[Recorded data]

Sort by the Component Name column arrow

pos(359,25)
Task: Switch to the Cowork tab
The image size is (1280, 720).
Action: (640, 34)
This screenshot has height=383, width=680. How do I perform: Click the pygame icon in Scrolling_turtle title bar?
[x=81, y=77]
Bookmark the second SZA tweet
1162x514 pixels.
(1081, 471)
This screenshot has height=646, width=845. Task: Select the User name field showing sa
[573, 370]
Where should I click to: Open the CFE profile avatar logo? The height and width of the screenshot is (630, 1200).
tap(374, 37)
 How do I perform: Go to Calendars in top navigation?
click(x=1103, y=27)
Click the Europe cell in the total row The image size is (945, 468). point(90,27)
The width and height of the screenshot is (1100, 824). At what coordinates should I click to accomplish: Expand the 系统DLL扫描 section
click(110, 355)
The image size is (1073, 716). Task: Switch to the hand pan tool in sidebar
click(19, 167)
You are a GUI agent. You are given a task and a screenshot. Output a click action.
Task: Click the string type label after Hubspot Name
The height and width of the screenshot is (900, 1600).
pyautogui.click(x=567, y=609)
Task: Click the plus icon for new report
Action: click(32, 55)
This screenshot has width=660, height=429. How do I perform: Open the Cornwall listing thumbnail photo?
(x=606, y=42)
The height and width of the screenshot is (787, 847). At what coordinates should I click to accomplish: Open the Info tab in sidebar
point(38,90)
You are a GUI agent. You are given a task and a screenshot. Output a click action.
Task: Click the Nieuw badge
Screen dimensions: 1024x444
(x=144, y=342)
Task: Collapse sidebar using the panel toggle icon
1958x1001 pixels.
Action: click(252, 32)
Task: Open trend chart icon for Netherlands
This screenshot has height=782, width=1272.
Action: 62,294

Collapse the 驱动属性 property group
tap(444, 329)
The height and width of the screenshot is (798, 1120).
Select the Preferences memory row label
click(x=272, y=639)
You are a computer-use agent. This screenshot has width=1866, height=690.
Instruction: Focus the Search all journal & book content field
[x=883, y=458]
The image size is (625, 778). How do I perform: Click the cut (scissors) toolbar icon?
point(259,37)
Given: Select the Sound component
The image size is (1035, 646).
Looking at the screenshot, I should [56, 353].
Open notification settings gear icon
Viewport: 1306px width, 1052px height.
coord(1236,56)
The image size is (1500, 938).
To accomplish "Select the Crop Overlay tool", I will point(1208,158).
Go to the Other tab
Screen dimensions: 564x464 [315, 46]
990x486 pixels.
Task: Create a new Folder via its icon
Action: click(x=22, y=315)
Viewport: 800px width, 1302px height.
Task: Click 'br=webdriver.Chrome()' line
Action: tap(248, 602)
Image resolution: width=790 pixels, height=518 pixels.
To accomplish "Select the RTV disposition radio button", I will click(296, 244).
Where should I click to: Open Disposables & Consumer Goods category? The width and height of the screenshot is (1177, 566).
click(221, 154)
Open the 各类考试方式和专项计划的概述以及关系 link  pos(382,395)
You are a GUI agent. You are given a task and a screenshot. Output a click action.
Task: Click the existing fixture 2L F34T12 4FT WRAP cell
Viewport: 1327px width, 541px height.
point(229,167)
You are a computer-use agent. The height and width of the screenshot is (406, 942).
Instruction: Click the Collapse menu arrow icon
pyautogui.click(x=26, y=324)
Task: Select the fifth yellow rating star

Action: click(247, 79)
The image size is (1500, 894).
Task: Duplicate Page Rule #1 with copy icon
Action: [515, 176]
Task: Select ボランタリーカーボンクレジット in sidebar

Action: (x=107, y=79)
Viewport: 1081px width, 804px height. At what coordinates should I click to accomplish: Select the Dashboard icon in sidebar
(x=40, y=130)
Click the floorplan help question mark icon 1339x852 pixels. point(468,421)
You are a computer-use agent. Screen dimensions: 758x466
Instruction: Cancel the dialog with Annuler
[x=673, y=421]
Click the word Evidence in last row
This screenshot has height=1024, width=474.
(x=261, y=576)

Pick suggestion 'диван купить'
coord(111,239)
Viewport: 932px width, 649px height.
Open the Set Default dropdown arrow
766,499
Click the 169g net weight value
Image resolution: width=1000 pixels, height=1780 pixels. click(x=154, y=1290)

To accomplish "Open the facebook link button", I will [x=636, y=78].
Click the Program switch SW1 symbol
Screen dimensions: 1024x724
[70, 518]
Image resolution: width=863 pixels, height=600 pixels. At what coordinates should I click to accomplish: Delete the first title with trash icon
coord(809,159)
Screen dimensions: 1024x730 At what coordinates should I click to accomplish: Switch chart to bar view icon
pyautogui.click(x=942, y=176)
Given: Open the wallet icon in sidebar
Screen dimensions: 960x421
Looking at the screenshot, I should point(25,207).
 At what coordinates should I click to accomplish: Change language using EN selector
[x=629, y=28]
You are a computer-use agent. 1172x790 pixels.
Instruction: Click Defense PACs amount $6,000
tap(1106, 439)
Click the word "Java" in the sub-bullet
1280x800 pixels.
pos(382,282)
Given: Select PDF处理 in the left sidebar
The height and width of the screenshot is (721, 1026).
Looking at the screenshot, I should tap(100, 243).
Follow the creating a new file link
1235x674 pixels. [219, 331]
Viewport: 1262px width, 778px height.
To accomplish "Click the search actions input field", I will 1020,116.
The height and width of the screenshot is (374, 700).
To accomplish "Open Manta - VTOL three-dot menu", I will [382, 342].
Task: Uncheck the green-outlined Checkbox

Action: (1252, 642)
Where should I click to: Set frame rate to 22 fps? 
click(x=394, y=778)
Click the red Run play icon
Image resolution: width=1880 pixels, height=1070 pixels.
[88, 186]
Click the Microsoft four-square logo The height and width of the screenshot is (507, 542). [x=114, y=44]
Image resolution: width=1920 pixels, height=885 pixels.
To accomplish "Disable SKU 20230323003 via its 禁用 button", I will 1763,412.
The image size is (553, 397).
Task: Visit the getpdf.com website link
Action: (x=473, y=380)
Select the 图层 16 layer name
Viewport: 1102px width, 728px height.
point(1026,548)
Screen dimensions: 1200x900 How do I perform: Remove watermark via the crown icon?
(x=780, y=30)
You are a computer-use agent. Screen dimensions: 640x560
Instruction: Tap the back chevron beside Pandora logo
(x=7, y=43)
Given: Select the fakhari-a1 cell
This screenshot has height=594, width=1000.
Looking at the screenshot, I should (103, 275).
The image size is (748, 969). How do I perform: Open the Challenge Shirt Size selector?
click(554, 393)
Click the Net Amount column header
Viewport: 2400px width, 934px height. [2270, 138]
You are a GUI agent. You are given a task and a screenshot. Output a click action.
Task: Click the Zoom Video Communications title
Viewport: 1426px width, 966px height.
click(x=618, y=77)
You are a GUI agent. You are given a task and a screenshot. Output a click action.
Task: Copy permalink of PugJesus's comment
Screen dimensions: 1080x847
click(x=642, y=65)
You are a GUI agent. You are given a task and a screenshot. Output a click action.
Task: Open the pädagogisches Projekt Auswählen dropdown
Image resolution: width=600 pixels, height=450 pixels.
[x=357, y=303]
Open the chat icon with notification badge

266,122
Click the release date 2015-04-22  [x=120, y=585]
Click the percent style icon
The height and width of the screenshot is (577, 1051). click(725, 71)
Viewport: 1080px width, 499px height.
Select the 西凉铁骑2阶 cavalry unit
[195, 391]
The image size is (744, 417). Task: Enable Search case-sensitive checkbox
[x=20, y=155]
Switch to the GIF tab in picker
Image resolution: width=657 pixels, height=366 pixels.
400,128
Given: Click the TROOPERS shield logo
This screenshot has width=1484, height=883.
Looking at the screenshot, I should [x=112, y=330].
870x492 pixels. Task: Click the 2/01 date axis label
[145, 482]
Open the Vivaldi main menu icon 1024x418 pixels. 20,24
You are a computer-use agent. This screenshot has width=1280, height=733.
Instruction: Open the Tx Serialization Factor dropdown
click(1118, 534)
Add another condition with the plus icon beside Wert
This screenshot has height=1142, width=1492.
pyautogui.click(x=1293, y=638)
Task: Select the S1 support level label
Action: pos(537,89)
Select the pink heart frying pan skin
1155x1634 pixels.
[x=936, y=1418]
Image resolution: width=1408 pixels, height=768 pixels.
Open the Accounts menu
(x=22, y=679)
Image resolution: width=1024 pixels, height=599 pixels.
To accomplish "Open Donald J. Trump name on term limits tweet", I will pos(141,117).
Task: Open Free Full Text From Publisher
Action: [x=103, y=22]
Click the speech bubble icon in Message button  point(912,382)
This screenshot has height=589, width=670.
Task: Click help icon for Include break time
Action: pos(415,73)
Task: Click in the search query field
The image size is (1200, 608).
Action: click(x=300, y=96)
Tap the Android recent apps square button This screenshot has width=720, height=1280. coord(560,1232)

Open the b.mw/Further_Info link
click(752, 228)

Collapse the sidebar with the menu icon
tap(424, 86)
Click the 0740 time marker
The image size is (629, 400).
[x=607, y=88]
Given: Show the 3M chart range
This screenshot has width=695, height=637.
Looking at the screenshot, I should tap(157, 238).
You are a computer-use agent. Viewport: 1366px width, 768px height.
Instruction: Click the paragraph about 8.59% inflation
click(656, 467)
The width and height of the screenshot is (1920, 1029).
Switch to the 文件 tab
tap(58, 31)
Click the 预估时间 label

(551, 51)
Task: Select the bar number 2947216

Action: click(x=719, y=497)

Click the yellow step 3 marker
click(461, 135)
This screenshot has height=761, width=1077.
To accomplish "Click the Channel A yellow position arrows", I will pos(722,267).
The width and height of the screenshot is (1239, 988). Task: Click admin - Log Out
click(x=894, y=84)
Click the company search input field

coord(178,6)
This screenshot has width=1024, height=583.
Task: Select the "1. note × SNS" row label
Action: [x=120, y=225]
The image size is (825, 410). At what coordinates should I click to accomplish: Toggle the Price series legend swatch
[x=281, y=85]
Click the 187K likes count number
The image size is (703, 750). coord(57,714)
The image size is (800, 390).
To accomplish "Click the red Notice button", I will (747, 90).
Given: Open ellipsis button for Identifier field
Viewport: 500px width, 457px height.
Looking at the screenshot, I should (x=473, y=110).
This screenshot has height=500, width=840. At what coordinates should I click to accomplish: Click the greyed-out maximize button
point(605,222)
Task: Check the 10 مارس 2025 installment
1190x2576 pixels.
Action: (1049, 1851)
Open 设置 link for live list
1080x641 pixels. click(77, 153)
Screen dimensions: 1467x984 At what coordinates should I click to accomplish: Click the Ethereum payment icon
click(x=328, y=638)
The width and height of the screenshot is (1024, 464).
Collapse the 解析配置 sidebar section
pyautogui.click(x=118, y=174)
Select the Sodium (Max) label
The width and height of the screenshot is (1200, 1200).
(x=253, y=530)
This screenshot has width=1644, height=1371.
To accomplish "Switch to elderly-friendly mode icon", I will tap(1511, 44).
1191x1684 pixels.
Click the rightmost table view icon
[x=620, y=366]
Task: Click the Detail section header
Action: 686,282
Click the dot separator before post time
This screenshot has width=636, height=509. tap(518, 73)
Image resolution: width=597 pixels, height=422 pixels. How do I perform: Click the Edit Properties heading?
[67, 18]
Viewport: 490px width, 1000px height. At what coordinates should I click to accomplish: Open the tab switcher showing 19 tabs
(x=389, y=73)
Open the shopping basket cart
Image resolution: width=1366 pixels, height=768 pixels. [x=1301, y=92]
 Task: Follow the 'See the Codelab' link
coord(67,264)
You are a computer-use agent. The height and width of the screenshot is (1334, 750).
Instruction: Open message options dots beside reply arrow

» Task requirements:
Every line of the data that includes the word "computer" should be copied.

» Expected output:
You are a computer-use agent. This screenshot has width=1866, height=690.
You are a computer-use agent. The height and width of the screenshot is (406, 942).
You are a computer-use agent. Screen dimensions: 758x466
You are a computer-use agent. 1172x790 pixels.
You are a computer-use agent. Screen dimensions: 640x560
You are a computer-use agent. This screenshot has width=1280, height=733.
You are a computer-use agent. Viewport: 1366px width, 768px height.
You are a computer-use agent. The height and width of the screenshot is (1334, 750).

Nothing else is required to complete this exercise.